There is wide variation in the dose-response to oral vitamin D and the increment in plasma 25(OH)D decreases per unit vitamin D given. We hypothesised that this is related to increased 25(OH)D catabolism as reflected in 25OHD half-life (25(OH)D3 t1/2).
Design: 25(OH)D3 t1/2 was measured with a stable isotope (SI) technique in older (70y+) men and women in the UK during winter before (n=47; 0kIU) or after 910 months of supplementation (n=20, 24, 22 for 12k, 24k or 48k IU Vitamin D3/month, respectively). Plasma concentrations of the SI of 25(OH)D, 25(OH)D and 24,25(OH)2D were measured by LC-MS-MS and 1,25(OH)2D by RIA.
Results: Plasma 25(OH)D3 t1/2 did not significantly differ before and after supplementation (P=0.35) and between groups with no apparent dose-response (ANOVA for group difference P=0.05); mean(S.E.M.) was 20.3(0.45), 22.6(1.1), 20.6 (0.65) and 19.8(0.58) days for 0, 12, 24 and 48kIU, respectively.
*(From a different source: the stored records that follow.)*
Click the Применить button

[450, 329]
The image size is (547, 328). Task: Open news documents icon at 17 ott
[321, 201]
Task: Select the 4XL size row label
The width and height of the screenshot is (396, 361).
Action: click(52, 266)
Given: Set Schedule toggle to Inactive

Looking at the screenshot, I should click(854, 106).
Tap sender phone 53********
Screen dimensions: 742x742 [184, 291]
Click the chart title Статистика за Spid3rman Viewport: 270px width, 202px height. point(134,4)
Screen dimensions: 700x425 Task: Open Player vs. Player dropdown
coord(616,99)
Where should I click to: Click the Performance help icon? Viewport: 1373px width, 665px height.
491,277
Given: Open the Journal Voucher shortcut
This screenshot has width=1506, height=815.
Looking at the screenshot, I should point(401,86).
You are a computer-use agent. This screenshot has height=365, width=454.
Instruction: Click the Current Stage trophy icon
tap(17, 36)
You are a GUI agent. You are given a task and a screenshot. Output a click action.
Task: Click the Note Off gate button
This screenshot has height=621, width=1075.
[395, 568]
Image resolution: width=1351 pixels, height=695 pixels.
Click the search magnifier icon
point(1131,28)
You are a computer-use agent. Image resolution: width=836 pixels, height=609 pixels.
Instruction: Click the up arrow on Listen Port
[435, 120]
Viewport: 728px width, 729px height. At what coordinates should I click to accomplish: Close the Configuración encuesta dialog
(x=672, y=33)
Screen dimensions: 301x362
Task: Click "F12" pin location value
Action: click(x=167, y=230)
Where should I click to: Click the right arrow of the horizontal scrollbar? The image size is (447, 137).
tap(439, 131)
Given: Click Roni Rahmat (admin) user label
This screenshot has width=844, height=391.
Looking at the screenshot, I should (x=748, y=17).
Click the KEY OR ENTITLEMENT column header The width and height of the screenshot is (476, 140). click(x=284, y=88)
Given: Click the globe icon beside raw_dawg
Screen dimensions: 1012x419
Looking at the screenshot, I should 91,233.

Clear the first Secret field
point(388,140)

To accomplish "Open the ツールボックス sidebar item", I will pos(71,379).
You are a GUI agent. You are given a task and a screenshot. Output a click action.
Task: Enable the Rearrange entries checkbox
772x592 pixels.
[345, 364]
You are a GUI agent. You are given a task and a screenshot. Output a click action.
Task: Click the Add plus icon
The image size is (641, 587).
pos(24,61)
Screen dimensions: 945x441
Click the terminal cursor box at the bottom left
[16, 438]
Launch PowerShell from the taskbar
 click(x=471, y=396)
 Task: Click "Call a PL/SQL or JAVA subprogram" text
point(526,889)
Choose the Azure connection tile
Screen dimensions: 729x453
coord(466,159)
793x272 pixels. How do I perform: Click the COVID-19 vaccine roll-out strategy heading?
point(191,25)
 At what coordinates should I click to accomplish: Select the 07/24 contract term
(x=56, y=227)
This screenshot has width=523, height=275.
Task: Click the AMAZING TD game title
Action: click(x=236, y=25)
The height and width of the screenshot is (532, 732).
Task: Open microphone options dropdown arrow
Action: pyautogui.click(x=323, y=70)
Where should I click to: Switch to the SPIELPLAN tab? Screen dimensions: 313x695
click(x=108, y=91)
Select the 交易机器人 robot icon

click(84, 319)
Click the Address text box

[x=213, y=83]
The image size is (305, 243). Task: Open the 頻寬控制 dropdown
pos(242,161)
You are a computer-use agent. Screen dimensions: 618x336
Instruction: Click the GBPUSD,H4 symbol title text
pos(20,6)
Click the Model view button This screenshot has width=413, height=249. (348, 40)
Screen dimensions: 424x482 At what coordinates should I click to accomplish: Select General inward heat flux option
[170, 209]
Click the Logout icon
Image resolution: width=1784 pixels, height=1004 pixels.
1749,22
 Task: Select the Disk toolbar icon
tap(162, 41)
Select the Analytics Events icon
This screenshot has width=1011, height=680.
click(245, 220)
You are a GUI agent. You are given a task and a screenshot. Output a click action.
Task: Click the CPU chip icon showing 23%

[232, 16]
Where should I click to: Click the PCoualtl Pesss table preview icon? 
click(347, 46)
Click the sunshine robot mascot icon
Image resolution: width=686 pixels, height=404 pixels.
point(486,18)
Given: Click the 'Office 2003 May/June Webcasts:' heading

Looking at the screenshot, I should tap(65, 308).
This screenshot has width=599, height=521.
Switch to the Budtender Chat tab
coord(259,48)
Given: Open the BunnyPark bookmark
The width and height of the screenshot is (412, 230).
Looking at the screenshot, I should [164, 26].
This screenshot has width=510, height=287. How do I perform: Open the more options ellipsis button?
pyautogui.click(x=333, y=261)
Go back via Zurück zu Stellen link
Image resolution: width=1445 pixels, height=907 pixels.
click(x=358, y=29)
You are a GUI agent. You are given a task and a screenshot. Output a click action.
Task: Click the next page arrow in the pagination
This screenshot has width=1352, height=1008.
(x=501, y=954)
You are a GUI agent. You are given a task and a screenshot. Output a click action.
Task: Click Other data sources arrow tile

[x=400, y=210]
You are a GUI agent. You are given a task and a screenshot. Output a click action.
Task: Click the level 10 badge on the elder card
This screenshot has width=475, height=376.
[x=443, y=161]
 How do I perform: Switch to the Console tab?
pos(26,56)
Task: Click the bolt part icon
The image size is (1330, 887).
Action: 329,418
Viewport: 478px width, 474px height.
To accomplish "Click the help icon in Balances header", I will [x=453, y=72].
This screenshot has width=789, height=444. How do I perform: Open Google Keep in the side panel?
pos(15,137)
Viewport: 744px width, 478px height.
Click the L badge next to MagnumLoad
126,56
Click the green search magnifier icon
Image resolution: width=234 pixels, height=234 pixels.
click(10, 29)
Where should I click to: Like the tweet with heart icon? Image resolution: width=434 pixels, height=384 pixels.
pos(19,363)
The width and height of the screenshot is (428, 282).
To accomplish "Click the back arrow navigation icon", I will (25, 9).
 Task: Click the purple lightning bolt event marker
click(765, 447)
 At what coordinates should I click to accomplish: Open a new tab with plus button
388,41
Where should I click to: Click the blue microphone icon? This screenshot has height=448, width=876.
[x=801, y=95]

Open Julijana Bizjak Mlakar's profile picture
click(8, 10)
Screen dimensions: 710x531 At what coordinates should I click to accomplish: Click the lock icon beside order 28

Vitamin D supplementation was associated with a significantly higher plasma 25(OH)D [49(3.7), 73(5.2), 77(3.1) and 97(4.7) nmol/l; P<0.0001] and 24,25(OH)2D [3.1(0.33), 7.1(0.61), 7.1(0.36) and 9.0(0.57) nmol/; P<0.0001] for 0, 12, 24 and 48kIU, respectively. Plasma 1,25(OH)2D concentrations were (geometric mean(95%CI)): 123(69-220), 125(68-234), 145(88-241) and 143(98-210) pmol/L (P=0.04). Chromatograms showed a significant increase in the ratio between the peak intensity of respectively 25(OH)D and 24,25(OH)2D and 2 yet unidentified peaks with the same MRMs of these two compounds but with different retention times.
Conclusions: Plasma 25(OH)D3 t1/2 was not influenced by vitamin D supplementation, despite higher plasma 25(OH)D and 24,25(OH)2D concentrations. This suggests that, in contrast to previous assumptions, 25(OH)D3 t1/2 may be closely regulated and mechanisms other than 25- and 24,25-hydroxylation may be involved in the increased clearance of vitamin D at a high oral supply.